I recently had to edit somebody’s VBA macro in Excel for a recurrent data cleaning task. The code was a mess because large chunks of it were created using Excel’s macro recorded. While structuring the code in subroutines and modules, I ran into an error. In this blog post I would like to elaborate on it.
The code that I inherited contained a long list of poorly named modules with even poorer subroutines and functions inside it. I started restructuring the code base in something more understandable. Once I ran the macro, I was presented the following error.
Compile Error: Expected variable or procedure, not module
Apparently, the compiler expects a variable or procedure, but it received a module. Apparently, the solution is extremely simple: it is not exactly smart to give subroutines the same name as your modules.
VBA allows subroutines and function to have the same names, as long as they are declared in different modules. By preceding a subroutine in a call with its module, one can specify which subroutine needs to be evaluated.
Let’s say we have a module editValue and it contains a subroutine editValue.

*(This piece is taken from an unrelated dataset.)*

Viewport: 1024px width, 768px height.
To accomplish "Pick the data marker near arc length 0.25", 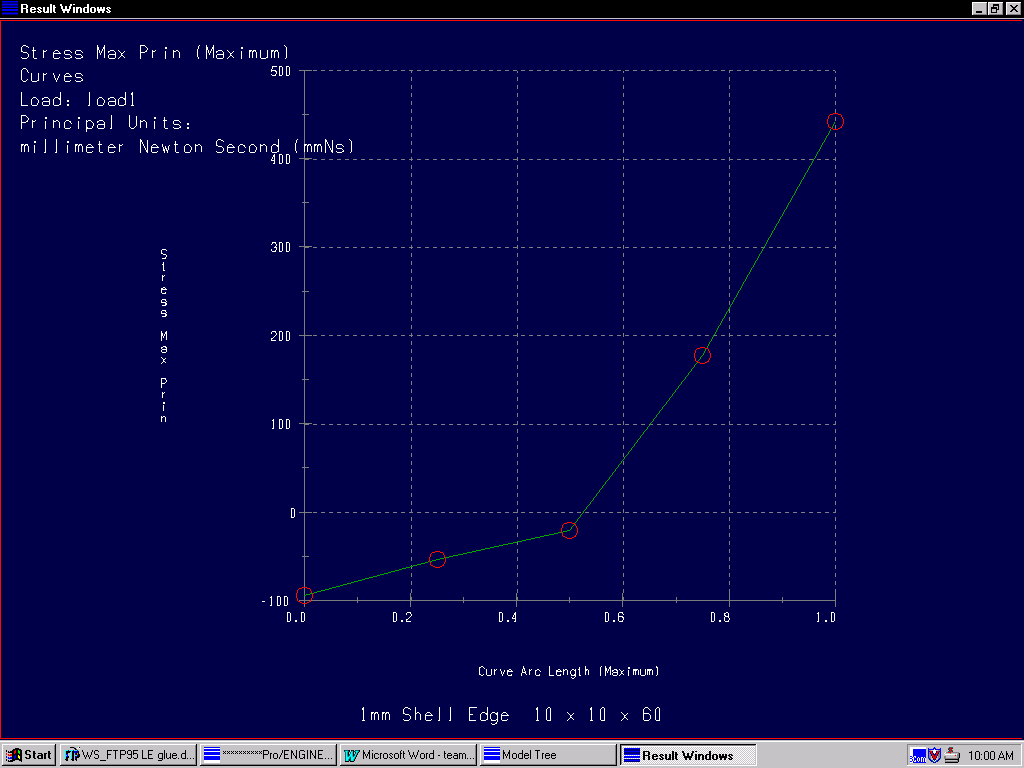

Call editValue 'Produces an error Call editValue.editValue 'Works
The first line of code will fail because editValue is first evaluated as the module name, and modules cannot be called. The second line will work, because we specified the module explicitly, which ensures editValue is evaluated as a subroutine.
Happy scripting!
It works! Thank you so much!
Your article helped me a lot, is there any more related content? Thanks!